**** ページの抜粋
Siradel は日本市場での取り組み強化の一環として、ワイヤレスジャパン×ワイヤレス・テクノロジー・パーク 2025(5月28日~30日:東京ビッグサイト)に初出展し、Siradel 360ソリューション スイートを展示する。同ソリューションは、無線ネットワークのシミュレーションおよび設計ソフトウェア、3D地理空間データ(地域または建物のデジタルツイン)、そして専門的なコンサルティング サービスを組み合わせたものであり、顧客はソフトウェア、データ、サービスを個別に選択することも、ワンストップの提供を選択することも可能だ。
本記事では、同ソリューションを構成する、「Siradel InoWave」「Siradel Planner」「Siradel Web Services」の機能について纏めた。
(OPTCOM編集部 柿沼毅郎)
テレコムの研究開発を支援し、接続性をシミュレート、テスト、最適化するRFデジタルツイン「Siradel InoWave」

Siradel InoWaveの画像例。
Siradel InoWaveソリューションは、Siradelの先進的な「Volcano」計算エンジンを基盤に、屋内外の3D都市モデルを基にした高精度な電波伝播シミュレーションを実現している。これにより、都市部や工場内など複雑な環境でも、実環境に即したシミュレーションが可能だ。Weis氏は「Siradel InoWaveは、業界の研究者やエンジニア、さらには公共および民間の研究機関にとって強力なプラットフォームだ。これにより、アルゴリズム、周波数帯域、機器のリアルなシミュレーション(デジタルツイン)をご提供し、B5G/6G技術(MIMO、RIS、NTN、JCAS/ISACなど)に関する研究活動を支援し、加速する」と説明している。
********
**** データの抜粋
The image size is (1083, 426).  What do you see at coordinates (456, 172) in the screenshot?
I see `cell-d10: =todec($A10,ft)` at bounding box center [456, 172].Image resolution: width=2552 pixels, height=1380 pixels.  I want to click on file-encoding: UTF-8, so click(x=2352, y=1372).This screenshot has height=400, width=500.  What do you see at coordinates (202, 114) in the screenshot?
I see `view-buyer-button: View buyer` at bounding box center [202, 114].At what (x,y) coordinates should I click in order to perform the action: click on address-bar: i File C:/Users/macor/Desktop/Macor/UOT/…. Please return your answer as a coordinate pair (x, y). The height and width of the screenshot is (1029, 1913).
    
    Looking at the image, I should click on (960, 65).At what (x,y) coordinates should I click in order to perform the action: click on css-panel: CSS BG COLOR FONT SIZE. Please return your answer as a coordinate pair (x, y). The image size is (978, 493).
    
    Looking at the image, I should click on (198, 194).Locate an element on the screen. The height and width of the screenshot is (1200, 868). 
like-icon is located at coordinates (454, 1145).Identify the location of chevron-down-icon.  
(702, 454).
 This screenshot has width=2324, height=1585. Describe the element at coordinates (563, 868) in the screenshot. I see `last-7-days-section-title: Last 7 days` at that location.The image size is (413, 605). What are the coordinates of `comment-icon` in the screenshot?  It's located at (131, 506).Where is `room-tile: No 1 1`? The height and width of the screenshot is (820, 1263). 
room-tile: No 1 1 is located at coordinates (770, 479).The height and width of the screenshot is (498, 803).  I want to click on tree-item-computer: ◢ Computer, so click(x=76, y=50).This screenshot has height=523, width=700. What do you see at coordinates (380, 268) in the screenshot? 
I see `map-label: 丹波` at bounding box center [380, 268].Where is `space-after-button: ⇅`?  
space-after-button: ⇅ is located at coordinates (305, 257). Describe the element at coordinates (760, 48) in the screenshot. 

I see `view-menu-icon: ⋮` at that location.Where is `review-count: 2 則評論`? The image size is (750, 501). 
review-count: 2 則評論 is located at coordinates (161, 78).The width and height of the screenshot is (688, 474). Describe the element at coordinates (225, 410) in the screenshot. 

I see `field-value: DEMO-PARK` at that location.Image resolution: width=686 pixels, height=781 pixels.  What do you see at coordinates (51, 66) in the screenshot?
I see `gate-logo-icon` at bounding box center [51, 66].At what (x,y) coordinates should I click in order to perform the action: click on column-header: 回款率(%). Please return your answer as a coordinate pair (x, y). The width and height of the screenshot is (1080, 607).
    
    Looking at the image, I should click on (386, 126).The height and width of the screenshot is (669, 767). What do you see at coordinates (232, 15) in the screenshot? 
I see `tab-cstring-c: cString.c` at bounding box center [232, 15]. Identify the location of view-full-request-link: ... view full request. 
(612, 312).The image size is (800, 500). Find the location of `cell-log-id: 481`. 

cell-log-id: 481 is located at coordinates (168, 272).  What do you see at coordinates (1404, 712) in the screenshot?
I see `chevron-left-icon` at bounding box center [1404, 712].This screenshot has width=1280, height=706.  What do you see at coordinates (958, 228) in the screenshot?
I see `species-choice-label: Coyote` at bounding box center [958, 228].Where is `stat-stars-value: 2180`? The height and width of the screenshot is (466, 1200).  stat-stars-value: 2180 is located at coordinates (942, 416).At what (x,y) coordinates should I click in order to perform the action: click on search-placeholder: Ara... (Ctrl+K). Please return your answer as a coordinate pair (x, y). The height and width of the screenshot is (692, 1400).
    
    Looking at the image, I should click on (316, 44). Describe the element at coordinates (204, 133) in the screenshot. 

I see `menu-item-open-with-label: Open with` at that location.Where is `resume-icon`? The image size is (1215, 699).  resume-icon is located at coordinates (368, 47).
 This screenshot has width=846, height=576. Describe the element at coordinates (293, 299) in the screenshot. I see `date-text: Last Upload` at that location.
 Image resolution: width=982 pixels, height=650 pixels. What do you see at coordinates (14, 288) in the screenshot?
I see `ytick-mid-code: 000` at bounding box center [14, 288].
********
Siradelについての記事を、最初から最後まで一字も変えずに抜き出してください。 上の行は、記事とは関係のない別の資料です。

Siradel は日本市場での取り組み強化の一環として、ワイヤレスジャパン×ワイヤレス・テクノロジー・パーク 2025(5月28日~30日:東京ビッグサイト)に初出展し、Siradel 360ソリューション スイートを展示する。同ソリューションは、無線ネットワークのシミュレーションおよび設計ソフトウェア、3D地理空間データ(地域または建物のデジタルツイン)、そして専門的なコンサルティング サービスを組み合わせたものであり、顧客はソフトウェア、データ、サービスを個別に選択することも、ワンストップの提供を選択することも可能だ。
本記事では、同ソリューションを構成する、「Siradel InoWave」「Siradel Planner」「Siradel Web Services」の機能について纏めた。
(OPTCOM編集部 柿沼毅郎)
テレコムの研究開発を支援し、接続性をシミュレート、テスト、最適化するRFデジタルツイン「Siradel InoWave」

Siradel InoWaveの画像例。
Siradel InoWaveソリューションは、Siradelの先進的な「Volcano」計算エンジンを基盤に、屋内外の3D都市モデルを基にした高精度な電波伝播シミュレーションを実現している。これにより、都市部や工場内など複雑な環境でも、実環境に即したシミュレーションが可能だ。Weis氏は「Siradel InoWaveは、業界の研究者やエンジニア、さらには公共および民間の研究機関にとって強力なプラットフォームだ。これにより、アルゴリズム、周波数帯域、機器のリアルなシミュレーション(デジタルツイン)をご提供し、B5G/6G技術(MIMO、RIS、NTN、JCAS/ISACなど)に関する研究活動を支援し、加速する」と説明している。